Rewrite the items from the line with "Tetőcsomagtartó (69, 1321)" to the line with "Ruhaüzlet, fehérnemű (77, 1163)", changing "Tanácsadás" to "Szaktanácsadás" and keeping everything else the same.

##### Dataset excerpts

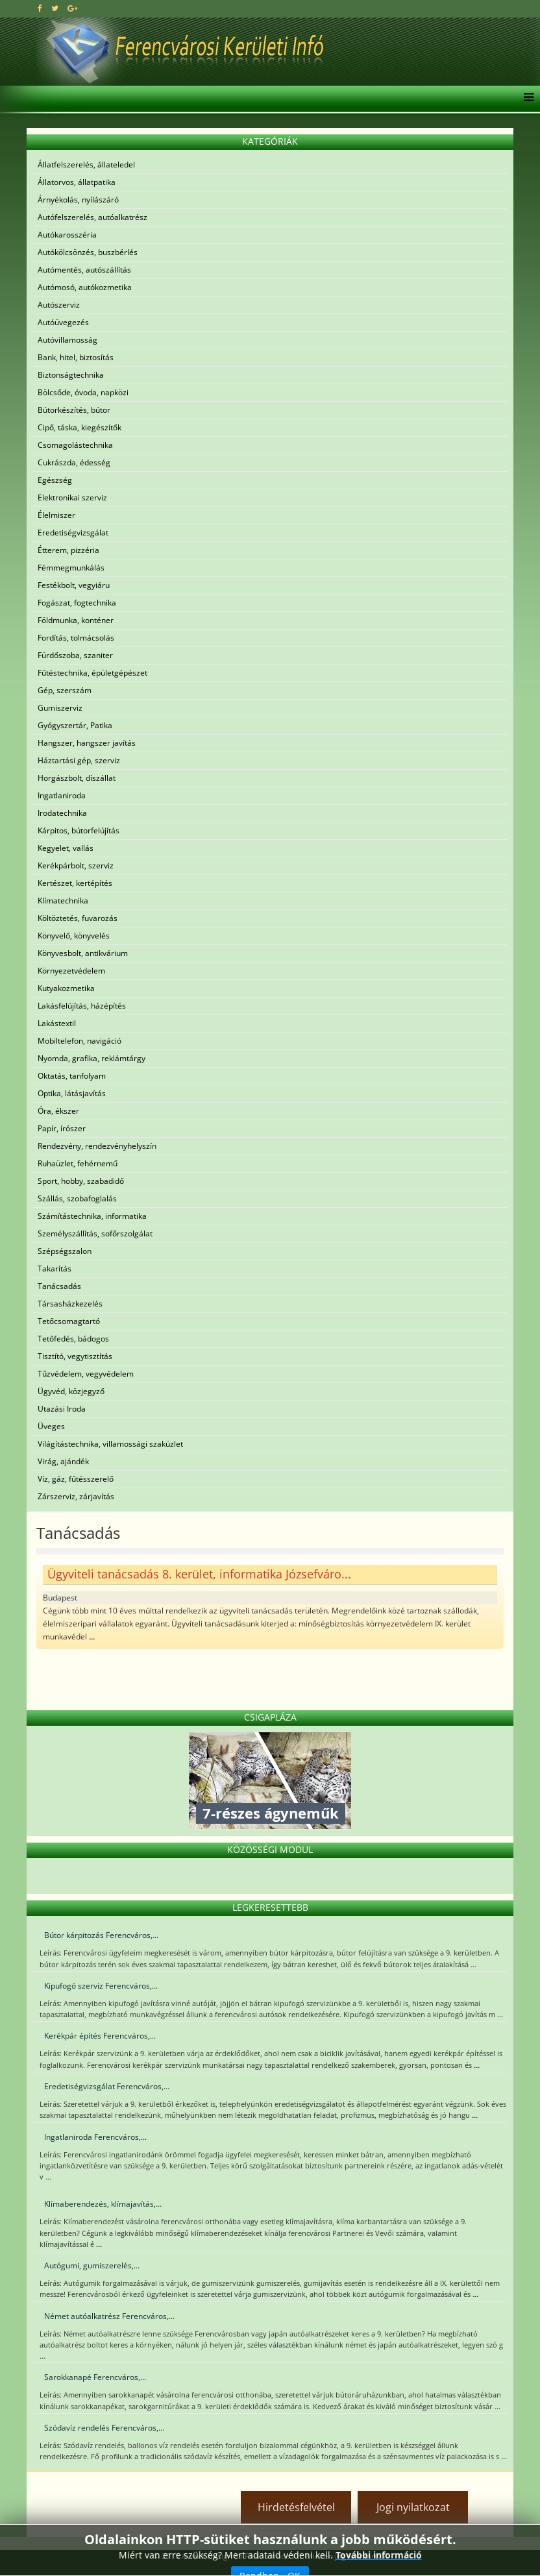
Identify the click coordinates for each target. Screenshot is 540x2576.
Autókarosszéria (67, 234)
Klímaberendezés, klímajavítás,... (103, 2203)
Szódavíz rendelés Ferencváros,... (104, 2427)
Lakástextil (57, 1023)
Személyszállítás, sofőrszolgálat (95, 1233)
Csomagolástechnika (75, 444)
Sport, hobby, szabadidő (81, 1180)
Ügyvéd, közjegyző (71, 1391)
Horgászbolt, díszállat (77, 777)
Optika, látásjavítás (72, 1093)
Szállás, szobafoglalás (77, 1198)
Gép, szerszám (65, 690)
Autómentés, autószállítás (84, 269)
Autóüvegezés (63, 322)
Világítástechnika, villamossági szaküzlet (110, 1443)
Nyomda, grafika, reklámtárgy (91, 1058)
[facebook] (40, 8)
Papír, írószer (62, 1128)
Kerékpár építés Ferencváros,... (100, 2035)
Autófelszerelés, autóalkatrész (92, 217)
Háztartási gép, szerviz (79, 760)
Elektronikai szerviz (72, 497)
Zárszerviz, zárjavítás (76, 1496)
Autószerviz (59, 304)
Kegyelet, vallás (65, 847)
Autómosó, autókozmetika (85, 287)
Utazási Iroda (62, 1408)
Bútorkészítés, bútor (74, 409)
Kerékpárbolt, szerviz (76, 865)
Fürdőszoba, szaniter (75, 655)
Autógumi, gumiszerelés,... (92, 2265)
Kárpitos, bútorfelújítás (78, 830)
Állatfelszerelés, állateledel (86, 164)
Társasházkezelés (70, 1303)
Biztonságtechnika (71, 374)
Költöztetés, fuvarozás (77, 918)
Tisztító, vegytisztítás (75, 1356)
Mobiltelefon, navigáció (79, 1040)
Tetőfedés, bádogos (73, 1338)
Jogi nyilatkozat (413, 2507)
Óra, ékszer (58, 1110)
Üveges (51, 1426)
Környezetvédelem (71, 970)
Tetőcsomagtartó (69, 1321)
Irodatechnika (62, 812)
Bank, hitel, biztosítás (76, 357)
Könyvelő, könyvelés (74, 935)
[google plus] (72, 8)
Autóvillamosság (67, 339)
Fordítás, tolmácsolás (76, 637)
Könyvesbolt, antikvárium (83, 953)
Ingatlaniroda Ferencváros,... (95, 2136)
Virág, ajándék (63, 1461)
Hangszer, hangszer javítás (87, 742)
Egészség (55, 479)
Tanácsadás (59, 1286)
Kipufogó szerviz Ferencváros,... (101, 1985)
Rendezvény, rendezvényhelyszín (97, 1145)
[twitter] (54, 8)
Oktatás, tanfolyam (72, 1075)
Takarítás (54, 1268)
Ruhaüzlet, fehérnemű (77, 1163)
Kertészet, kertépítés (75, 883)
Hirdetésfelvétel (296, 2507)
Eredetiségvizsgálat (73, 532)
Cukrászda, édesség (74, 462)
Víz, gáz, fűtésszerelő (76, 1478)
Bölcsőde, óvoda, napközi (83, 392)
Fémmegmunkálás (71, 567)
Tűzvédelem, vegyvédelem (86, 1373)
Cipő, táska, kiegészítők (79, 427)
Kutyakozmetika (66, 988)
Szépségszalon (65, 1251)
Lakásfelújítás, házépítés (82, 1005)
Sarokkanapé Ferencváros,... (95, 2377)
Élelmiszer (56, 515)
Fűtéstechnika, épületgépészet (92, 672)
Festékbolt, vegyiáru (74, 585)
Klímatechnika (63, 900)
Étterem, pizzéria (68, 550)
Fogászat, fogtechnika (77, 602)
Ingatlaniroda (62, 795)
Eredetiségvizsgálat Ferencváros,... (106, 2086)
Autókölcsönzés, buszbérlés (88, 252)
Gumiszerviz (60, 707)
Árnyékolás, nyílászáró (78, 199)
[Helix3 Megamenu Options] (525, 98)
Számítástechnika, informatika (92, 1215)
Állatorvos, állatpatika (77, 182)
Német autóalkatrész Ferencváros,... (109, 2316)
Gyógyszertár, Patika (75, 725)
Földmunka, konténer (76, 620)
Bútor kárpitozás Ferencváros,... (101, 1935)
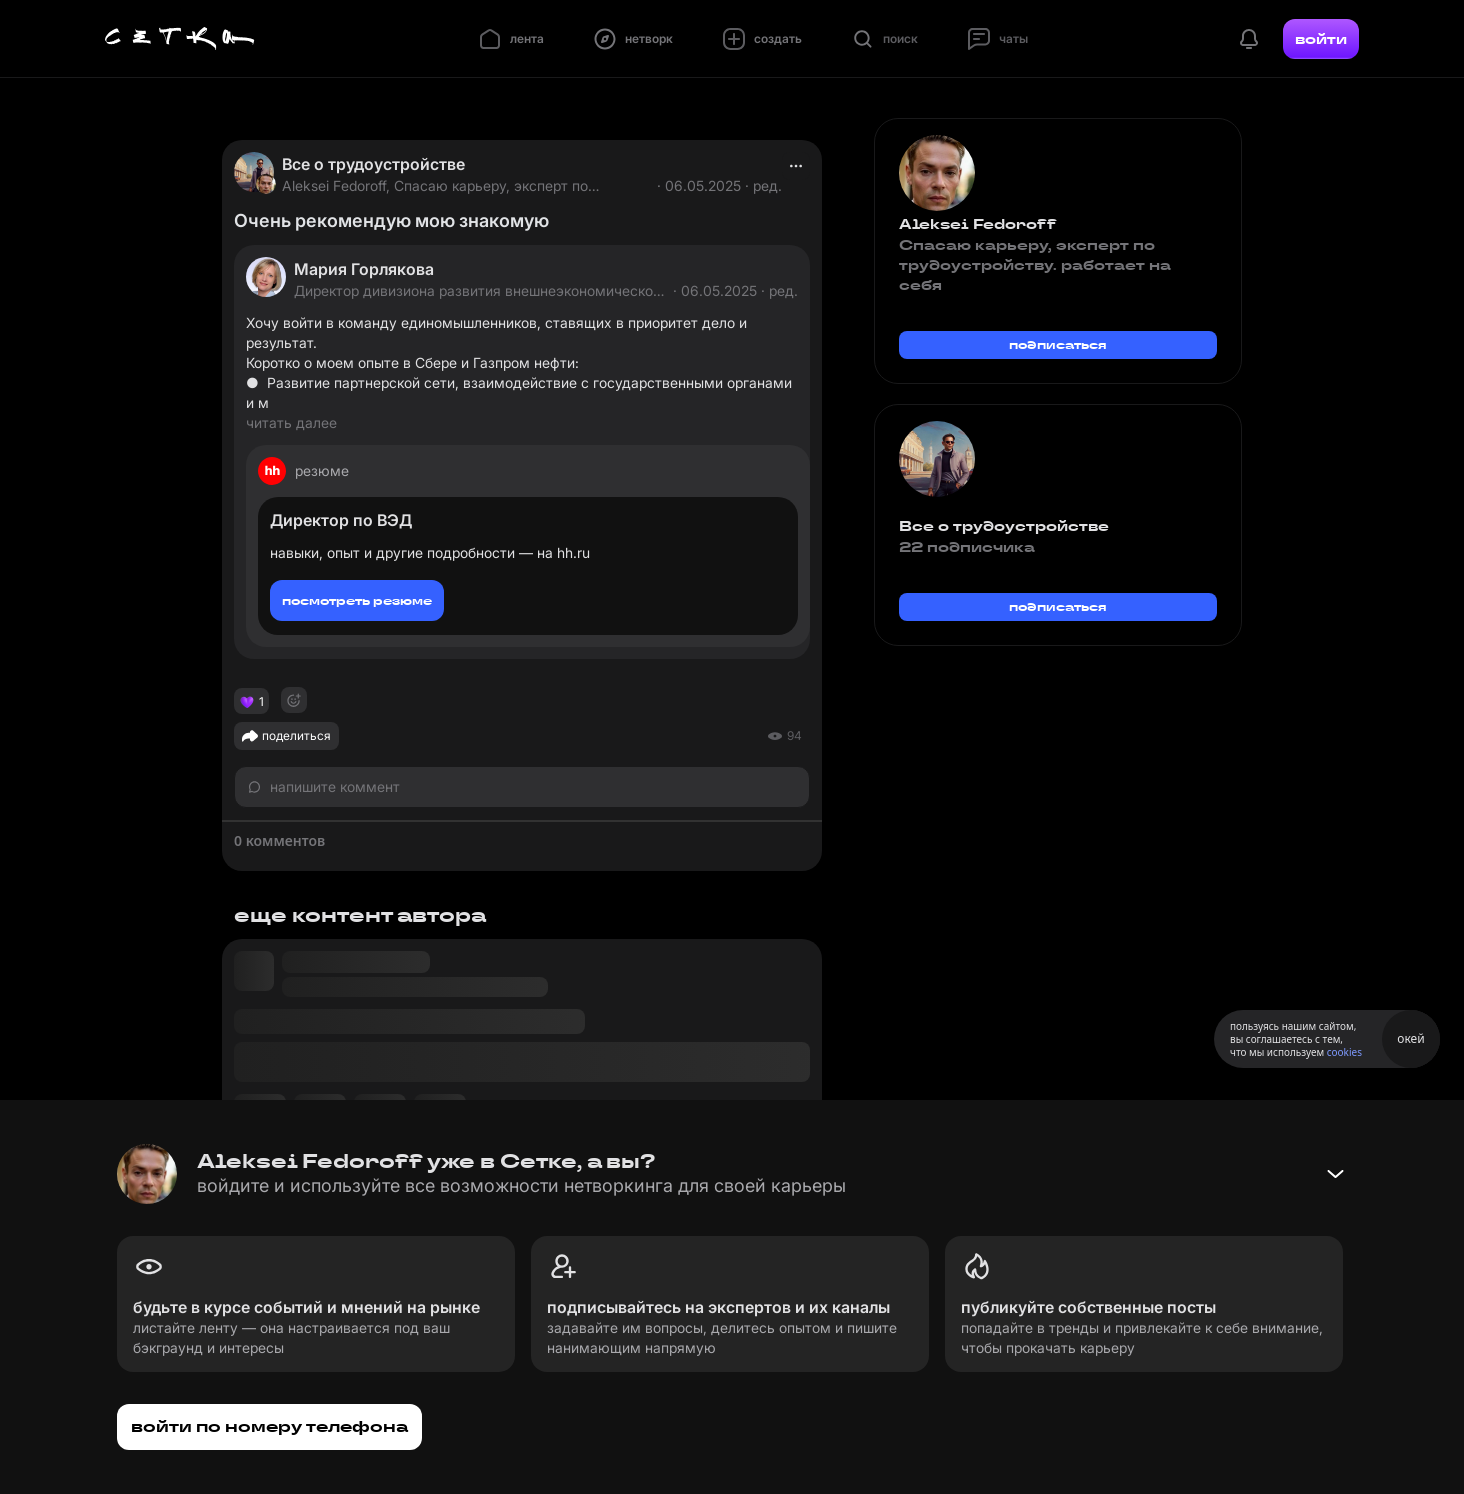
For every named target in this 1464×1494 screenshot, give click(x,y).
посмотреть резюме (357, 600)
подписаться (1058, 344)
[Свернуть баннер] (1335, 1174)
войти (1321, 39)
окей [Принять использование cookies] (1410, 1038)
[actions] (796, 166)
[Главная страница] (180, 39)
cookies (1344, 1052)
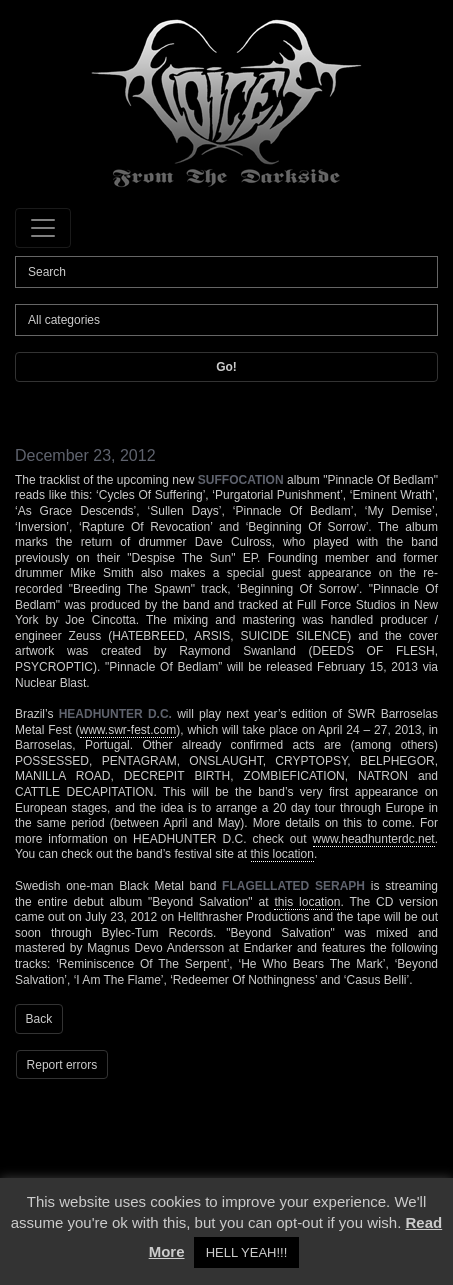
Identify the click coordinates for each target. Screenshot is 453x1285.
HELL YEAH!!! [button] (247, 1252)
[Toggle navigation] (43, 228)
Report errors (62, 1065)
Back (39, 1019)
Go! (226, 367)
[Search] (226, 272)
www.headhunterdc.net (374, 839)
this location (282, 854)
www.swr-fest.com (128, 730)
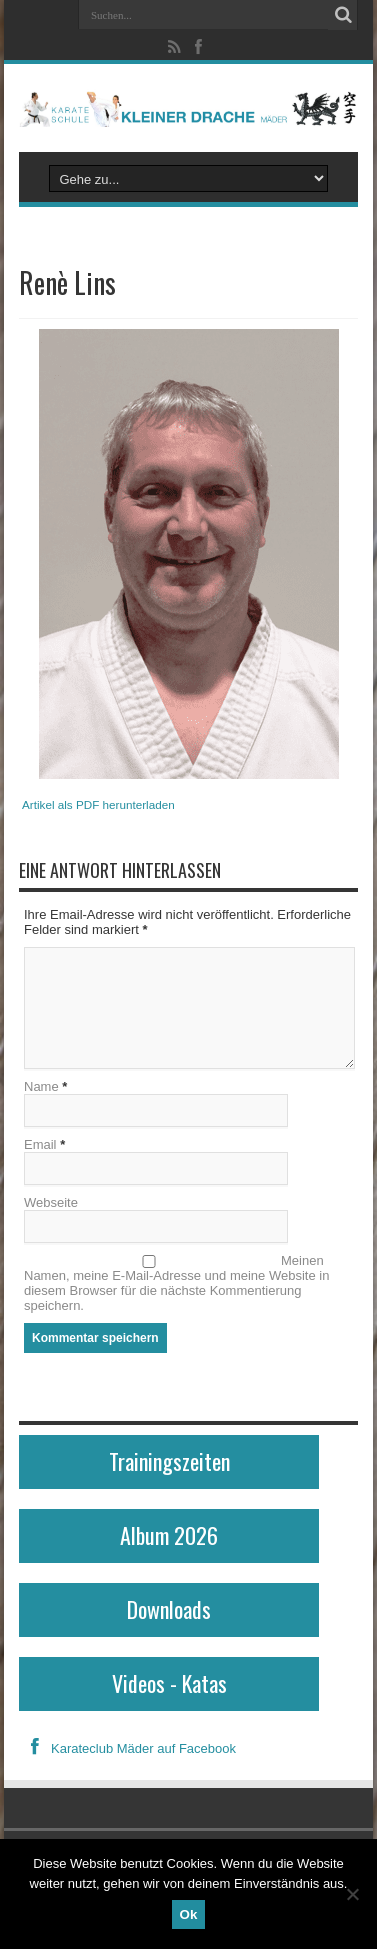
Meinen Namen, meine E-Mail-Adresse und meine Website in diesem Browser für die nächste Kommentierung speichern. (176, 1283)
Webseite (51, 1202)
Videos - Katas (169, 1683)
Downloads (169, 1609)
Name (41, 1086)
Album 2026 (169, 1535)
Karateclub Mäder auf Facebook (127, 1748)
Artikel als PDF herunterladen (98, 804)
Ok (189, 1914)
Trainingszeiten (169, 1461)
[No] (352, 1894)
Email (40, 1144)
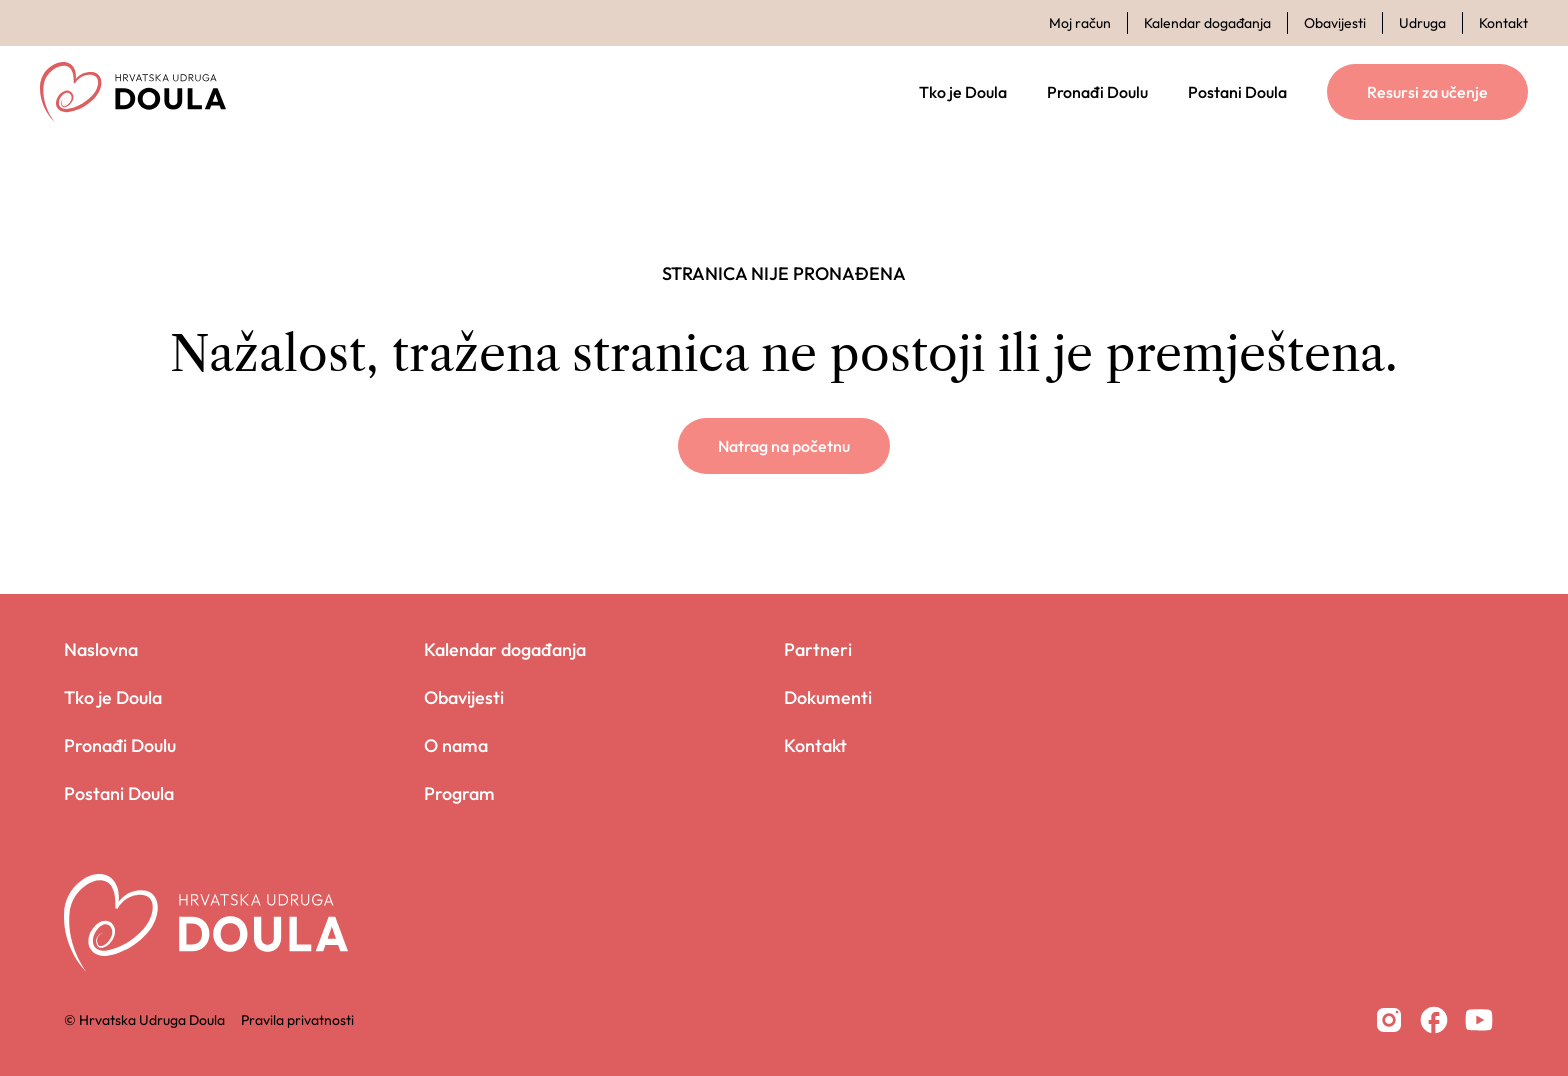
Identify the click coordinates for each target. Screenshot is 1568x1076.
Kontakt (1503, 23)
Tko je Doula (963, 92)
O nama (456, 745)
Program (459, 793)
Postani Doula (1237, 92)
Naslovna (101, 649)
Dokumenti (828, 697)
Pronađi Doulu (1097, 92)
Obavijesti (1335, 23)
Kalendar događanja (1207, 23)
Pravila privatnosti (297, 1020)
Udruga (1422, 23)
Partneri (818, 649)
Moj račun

##########

◆ **Task response**:
Tetőcsomagtartó (69, 1321)
Irodatechnika (62, 812)
Bank, hitel, biztosítás (76, 357)
Könyvelő, könyvelés (74, 935)
[google plus] (72, 8)
Autóvillamosság (67, 339)
Fordítás, tolmácsolás (76, 637)
Könyvesbolt, antikvárium (83, 953)
Ingatlaniroda Ferencváros,... (95, 2136)
Virág, ajándék (63, 1461)
Hangszer, hangszer javítás (87, 742)
Egészség (55, 479)
Szaktanácsadás (59, 1286)
Kipufogó szerviz Ferencváros,... (101, 1985)
Rendezvény, rendezvényhelyszín (97, 1145)
[twitter] (54, 8)
Oktatás, tanfolyam (72, 1075)
Takarítás (54, 1268)
Ruhaüzlet, fehérnemű (77, 1163)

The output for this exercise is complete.